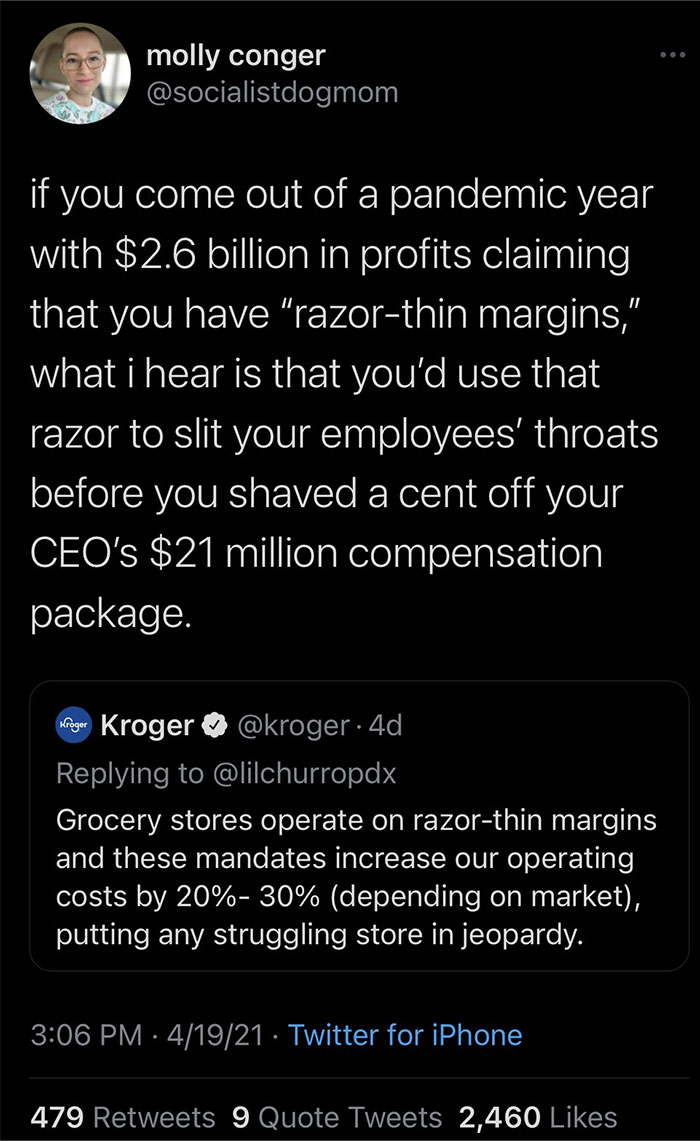700x1141 pixels.
Task: Open the tweet options menu (three dots)
Action: point(671,57)
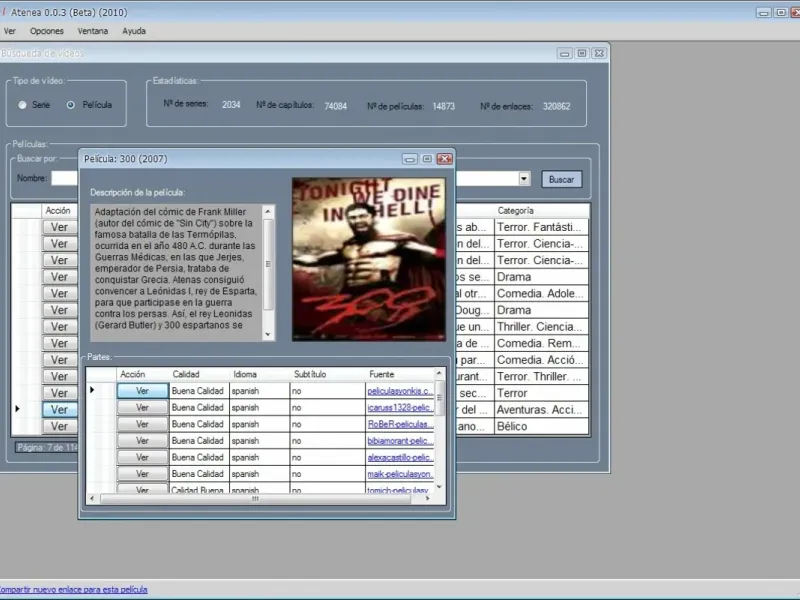Minimize the Película: 300 dialog
The width and height of the screenshot is (800, 600).
tap(410, 158)
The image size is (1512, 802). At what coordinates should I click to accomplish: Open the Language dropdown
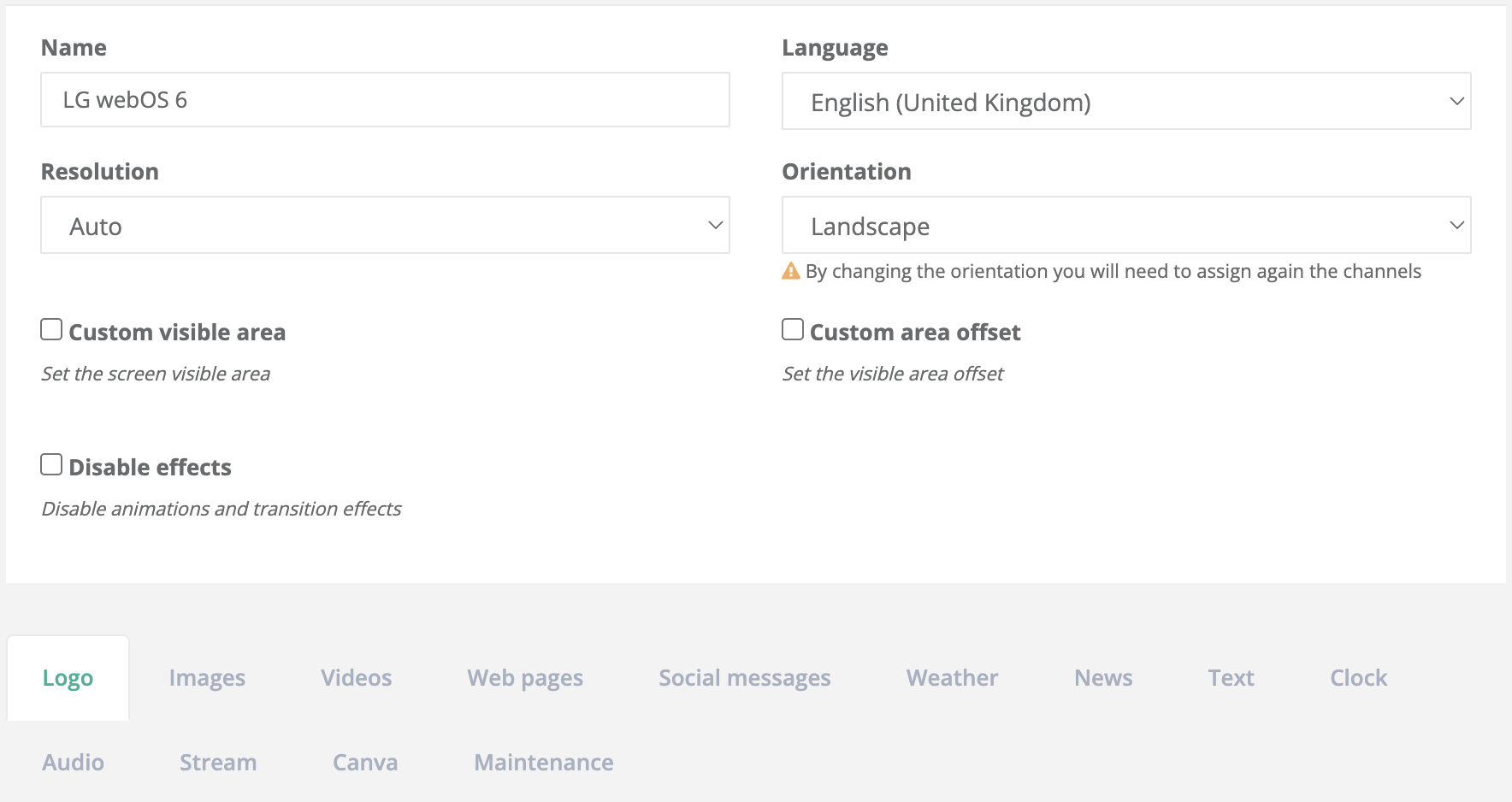point(1125,102)
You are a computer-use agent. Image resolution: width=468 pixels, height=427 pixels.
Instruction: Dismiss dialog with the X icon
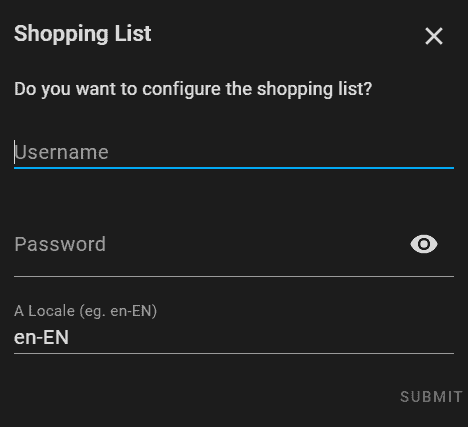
○ ○ ○
DIRECTIONS → Word for word, repeat only the lines from the line containing "The image size" through the end of the data, without any pictures.

RESPONSE →
The image size is (1512, 802). At what coordinates should I click to accomplish: Open the Language dropdown
point(1125,102)
You are a computer-use agent. Image resolution: width=468 pixels, height=427 pixels.
Instruction: Dismiss dialog with the X icon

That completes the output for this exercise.